Delfine im Hafenbecken

Es habe sich bloß die Optik verbessert, die Wasserqualität aber noch nicht, räumt ein Sprecher des Magistrats von Venedig im US-Sender CNN ein. "Das Wasser ist klar, weil es mangels Touristen und Handel weniger Bootsverkehr gibt, der die Sedimente aufwirbelt", führt er aus. "Allerdings messen wir einen deutlichen Abgas-Rückgang in der Luft."
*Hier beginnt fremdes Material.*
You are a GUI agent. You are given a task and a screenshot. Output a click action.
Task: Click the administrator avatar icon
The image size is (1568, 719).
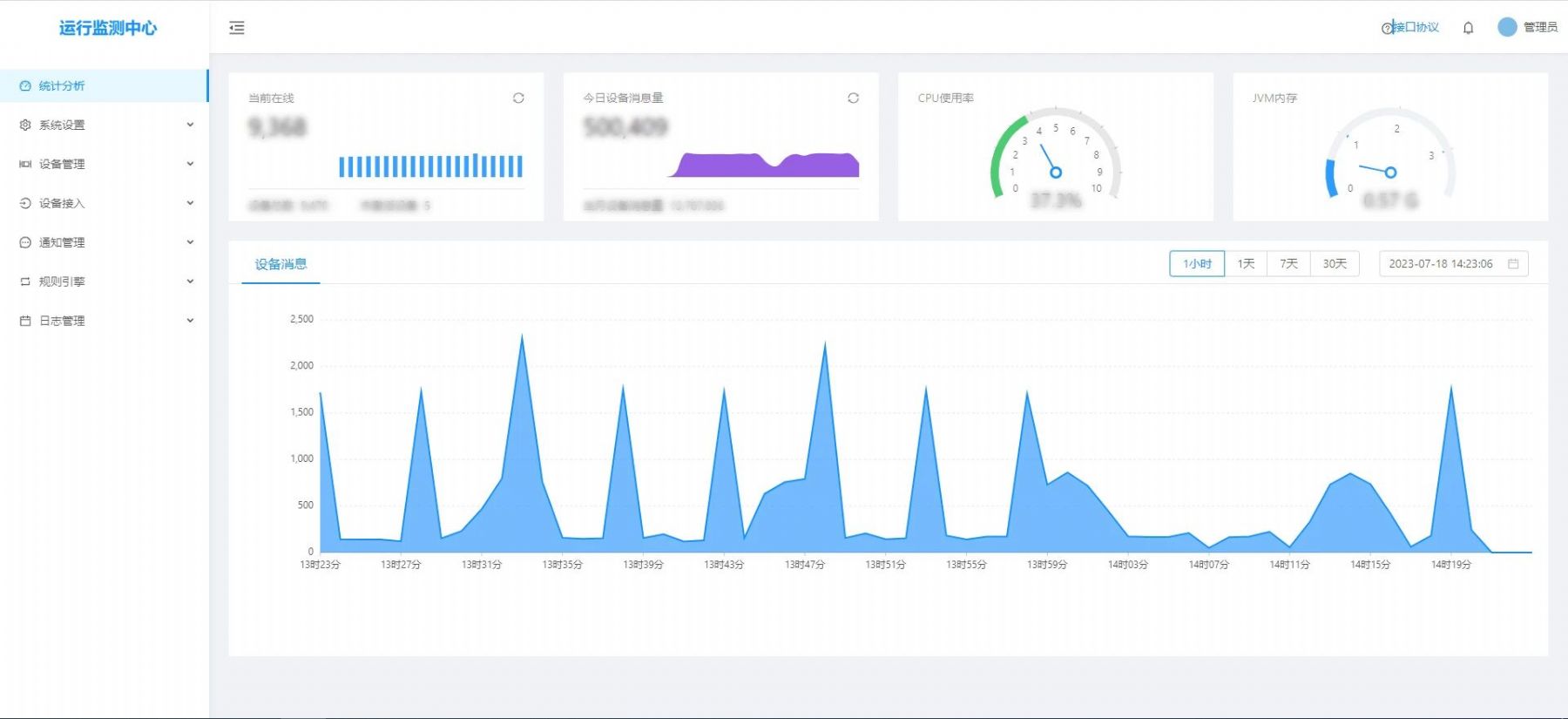click(1507, 27)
Nach wie vor belasten zahlreiche Hotels und Haushalte in Venedig ungefiltert das historische Abwassersystem, das über die Kanäle ins Meer läuft. Neben Fäkalien gelangen auch Chemikalien, Pestizide oder Haushaltsreiniger ins Wasser. Die Kloake setzt sich am Grund ab, Boote wirbeln sie wieder auf - normalerweise. Seit 10. März herrscht Ausnahmezustand. Ganz Italien ist Sperrgebiet. Niemand darf einreisen, niemand ausreisen. Die fast 16 Millionen Einwohner der Regionen Lombardei und Venetien brauchen triftige Gründe, um das Haus verlassen zu dürfen. Die Industrie ist lahmgelegt, in die Häfen laufen keine Fähren ein.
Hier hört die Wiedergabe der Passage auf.